Entries taken from a collection

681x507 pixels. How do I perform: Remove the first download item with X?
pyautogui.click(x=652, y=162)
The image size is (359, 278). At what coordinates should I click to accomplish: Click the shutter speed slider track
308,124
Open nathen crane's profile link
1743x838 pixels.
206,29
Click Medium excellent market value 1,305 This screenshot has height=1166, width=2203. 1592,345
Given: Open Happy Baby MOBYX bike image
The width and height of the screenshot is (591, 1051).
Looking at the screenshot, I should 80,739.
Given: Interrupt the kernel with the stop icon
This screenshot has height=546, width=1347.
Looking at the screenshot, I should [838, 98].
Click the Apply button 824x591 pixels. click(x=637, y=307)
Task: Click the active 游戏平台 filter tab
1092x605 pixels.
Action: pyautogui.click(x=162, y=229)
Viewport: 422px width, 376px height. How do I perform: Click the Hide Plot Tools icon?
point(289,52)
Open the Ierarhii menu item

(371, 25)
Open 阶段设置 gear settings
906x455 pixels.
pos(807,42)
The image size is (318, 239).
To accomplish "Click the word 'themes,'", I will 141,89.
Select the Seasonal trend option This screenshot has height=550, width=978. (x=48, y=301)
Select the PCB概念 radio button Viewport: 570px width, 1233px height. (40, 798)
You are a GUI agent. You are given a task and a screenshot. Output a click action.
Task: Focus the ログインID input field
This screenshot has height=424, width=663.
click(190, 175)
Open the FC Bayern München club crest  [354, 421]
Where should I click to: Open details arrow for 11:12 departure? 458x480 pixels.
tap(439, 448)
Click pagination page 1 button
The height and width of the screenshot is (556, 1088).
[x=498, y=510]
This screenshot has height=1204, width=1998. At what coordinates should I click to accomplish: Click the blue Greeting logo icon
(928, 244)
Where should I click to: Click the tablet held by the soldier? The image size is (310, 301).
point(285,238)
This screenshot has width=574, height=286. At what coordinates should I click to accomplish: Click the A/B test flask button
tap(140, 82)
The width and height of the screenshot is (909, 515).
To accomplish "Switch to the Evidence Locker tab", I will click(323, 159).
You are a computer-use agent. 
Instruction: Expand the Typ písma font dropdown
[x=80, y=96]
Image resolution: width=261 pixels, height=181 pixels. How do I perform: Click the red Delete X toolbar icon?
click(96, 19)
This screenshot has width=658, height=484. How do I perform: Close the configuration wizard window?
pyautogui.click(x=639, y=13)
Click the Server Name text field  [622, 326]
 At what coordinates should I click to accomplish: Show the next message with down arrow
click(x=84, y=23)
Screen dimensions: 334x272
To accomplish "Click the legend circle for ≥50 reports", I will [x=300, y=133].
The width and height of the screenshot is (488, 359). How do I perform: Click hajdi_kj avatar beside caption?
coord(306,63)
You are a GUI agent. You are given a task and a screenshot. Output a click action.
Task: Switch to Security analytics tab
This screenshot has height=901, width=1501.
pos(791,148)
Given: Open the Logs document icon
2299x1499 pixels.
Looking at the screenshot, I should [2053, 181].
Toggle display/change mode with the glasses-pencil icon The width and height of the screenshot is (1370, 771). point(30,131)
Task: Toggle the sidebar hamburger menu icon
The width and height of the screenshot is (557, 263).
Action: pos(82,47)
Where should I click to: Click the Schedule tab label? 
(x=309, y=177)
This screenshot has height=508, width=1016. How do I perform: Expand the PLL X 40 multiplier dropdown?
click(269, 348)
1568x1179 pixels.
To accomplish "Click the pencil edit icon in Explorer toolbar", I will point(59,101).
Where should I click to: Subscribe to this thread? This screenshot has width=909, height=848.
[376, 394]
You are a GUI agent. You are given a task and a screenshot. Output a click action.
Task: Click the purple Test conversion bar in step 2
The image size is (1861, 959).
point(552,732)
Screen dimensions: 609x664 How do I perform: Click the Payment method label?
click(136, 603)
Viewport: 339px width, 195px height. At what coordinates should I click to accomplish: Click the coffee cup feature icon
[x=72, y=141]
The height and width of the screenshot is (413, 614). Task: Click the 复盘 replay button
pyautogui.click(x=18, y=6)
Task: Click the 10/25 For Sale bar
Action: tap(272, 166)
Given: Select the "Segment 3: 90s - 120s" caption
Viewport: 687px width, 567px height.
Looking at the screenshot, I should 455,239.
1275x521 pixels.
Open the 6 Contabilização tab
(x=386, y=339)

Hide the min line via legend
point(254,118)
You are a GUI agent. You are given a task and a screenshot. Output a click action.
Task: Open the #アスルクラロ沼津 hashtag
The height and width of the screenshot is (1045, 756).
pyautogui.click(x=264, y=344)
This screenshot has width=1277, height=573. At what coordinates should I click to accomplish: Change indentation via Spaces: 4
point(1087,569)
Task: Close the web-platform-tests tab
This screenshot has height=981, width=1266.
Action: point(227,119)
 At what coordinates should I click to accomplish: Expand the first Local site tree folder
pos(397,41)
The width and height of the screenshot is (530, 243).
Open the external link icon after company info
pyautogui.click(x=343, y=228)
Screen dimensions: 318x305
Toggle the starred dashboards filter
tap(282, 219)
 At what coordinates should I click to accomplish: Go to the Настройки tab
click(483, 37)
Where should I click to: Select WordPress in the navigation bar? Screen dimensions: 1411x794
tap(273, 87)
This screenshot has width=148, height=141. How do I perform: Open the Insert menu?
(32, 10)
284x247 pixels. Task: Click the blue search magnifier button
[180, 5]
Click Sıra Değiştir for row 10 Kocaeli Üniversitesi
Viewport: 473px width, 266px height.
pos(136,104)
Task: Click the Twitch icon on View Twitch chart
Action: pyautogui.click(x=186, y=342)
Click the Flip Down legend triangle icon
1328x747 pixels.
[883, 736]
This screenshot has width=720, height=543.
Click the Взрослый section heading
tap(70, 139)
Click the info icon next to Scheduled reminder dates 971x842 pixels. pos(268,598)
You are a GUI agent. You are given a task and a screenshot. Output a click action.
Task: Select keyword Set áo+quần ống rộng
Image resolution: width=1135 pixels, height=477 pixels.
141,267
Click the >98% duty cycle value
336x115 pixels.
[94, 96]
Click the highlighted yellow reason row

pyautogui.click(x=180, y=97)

■ **What the task requires**:
Rewrite the data above, renaming "accomplish" to "complete" everywhere and leaving the rest untouched.

■ **Result of this task**:
681x507 pixels. How do I perform: Remove the first download item with X?
pyautogui.click(x=652, y=162)
The image size is (359, 278). At what coordinates should I click to complete: Click the shutter speed slider track
308,124
Open nathen crane's profile link
1743x838 pixels.
206,29
Click Medium excellent market value 1,305 This screenshot has height=1166, width=2203. 1592,345
Given: Open Happy Baby MOBYX bike image
The width and height of the screenshot is (591, 1051).
Looking at the screenshot, I should 80,739.
Given: Interrupt the kernel with the stop icon
This screenshot has height=546, width=1347.
Looking at the screenshot, I should [838, 98].
Click the Apply button 824x591 pixels. click(x=637, y=307)
Task: Click the active 游戏平台 filter tab
1092x605 pixels.
Action: pyautogui.click(x=162, y=229)
Viewport: 422px width, 376px height. How do I perform: Click the Hide Plot Tools icon?
point(289,52)
Open the Ierarhii menu item

(371, 25)
Open 阶段设置 gear settings
906x455 pixels.
pos(807,42)
The image size is (318, 239).
To complete "Click the word 'themes,'", I will 141,89.
Select the Seasonal trend option This screenshot has height=550, width=978. (x=48, y=301)
Select the PCB概念 radio button Viewport: 570px width, 1233px height. (40, 798)
You are a GUI agent. You are given a task and a screenshot. Output a click action.
Task: Focus the ログインID input field
This screenshot has height=424, width=663.
click(190, 175)
Open the FC Bayern München club crest  [354, 421]
Where should I click to: Open details arrow for 11:12 departure? 458x480 pixels.
tap(439, 448)
Click pagination page 1 button
The height and width of the screenshot is (556, 1088).
[x=498, y=510]
This screenshot has height=1204, width=1998. At what coordinates should I click to complete: Click the blue Greeting logo icon
(928, 244)
Where should I click to: Click the tablet held by the soldier? The image size is (310, 301).
point(285,238)
This screenshot has width=574, height=286. At what coordinates should I click to complete: Click the A/B test flask button
tap(140, 82)
The width and height of the screenshot is (909, 515).
To complete "Switch to the Evidence Locker tab", I will click(323, 159).
You are a computer-use agent. 
Instruction: Expand the Typ písma font dropdown
[x=80, y=96]
Image resolution: width=261 pixels, height=181 pixels. How do I perform: Click the red Delete X toolbar icon?
click(96, 19)
This screenshot has width=658, height=484. How do I perform: Close the configuration wizard window?
pyautogui.click(x=639, y=13)
Click the Server Name text field  [622, 326]
 At what coordinates should I click to complete: Show the next message with down arrow
click(x=84, y=23)
Screen dimensions: 334x272
To complete "Click the legend circle for ≥50 reports", I will [x=300, y=133].
The width and height of the screenshot is (488, 359). How do I perform: Click hajdi_kj avatar beside caption?
coord(306,63)
You are a GUI agent. You are given a task and a screenshot. Output a click action.
Task: Switch to Security analytics tab
This screenshot has height=901, width=1501.
pos(791,148)
Given: Open the Logs document icon
2299x1499 pixels.
Looking at the screenshot, I should [2053, 181].
Toggle display/change mode with the glasses-pencil icon The width and height of the screenshot is (1370, 771). point(30,131)
Task: Toggle the sidebar hamburger menu icon
The width and height of the screenshot is (557, 263).
Action: pos(82,47)
Where should I click to: Click the Schedule tab label? 
(x=309, y=177)
This screenshot has height=508, width=1016. How do I perform: Expand the PLL X 40 multiplier dropdown?
click(269, 348)
1568x1179 pixels.
To complete "Click the pencil edit icon in Explorer toolbar", I will point(59,101).
Where should I click to: Subscribe to this thread? This screenshot has width=909, height=848.
[376, 394]
You are a GUI agent. You are given a task and a screenshot. Output a click action.
Task: Click the purple Test conversion bar in step 2
The image size is (1861, 959).
point(552,732)
Screen dimensions: 609x664 How do I perform: Click the Payment method label?
click(136, 603)
Viewport: 339px width, 195px height. At what coordinates should I click to complete: Click the coffee cup feature icon
[x=72, y=141]
The height and width of the screenshot is (413, 614). Task: Click the 复盘 replay button
pyautogui.click(x=18, y=6)
Task: Click the 10/25 For Sale bar
Action: tap(272, 166)
Given: Select the "Segment 3: 90s - 120s" caption
Viewport: 687px width, 567px height.
Looking at the screenshot, I should 455,239.
1275x521 pixels.
Open the 6 Contabilização tab
(x=386, y=339)

Hide the min line via legend
point(254,118)
You are a GUI agent. You are given a task and a screenshot. Output a click action.
Task: Open the #アスルクラロ沼津 hashtag
The height and width of the screenshot is (1045, 756).
pyautogui.click(x=264, y=344)
This screenshot has width=1277, height=573. At what coordinates should I click to complete: Change indentation via Spaces: 4
point(1087,569)
Task: Close the web-platform-tests tab
This screenshot has height=981, width=1266.
Action: point(227,119)
 At what coordinates should I click to complete: Expand the first Local site tree folder
pos(397,41)
The width and height of the screenshot is (530, 243).
Open the external link icon after company info
pyautogui.click(x=343, y=228)
Screen dimensions: 318x305
Toggle the starred dashboards filter
tap(282, 219)
 At what coordinates should I click to complete: Go to the Настройки tab
click(483, 37)
Where should I click to: Select WordPress in the navigation bar? Screen dimensions: 1411x794
tap(273, 87)
This screenshot has width=148, height=141. How do I perform: Open the Insert menu?
(32, 10)
284x247 pixels. Task: Click the blue search magnifier button
[180, 5]
Click Sıra Değiştir for row 10 Kocaeli Üniversitesi
Viewport: 473px width, 266px height.
pos(136,104)
Task: Click the Twitch icon on View Twitch chart
Action: pyautogui.click(x=186, y=342)
Click the Flip Down legend triangle icon
1328x747 pixels.
[883, 736]
This screenshot has width=720, height=543.
Click the Взрослый section heading
tap(70, 139)
Click the info icon next to Scheduled reminder dates 971x842 pixels. pos(268,598)
You are a GUI agent. You are given a task and a screenshot. Output a click action.
Task: Select keyword Set áo+quần ống rộng
Image resolution: width=1135 pixels, height=477 pixels.
141,267
Click the >98% duty cycle value
336x115 pixels.
[94, 96]
Click the highlighted yellow reason row

pyautogui.click(x=180, y=97)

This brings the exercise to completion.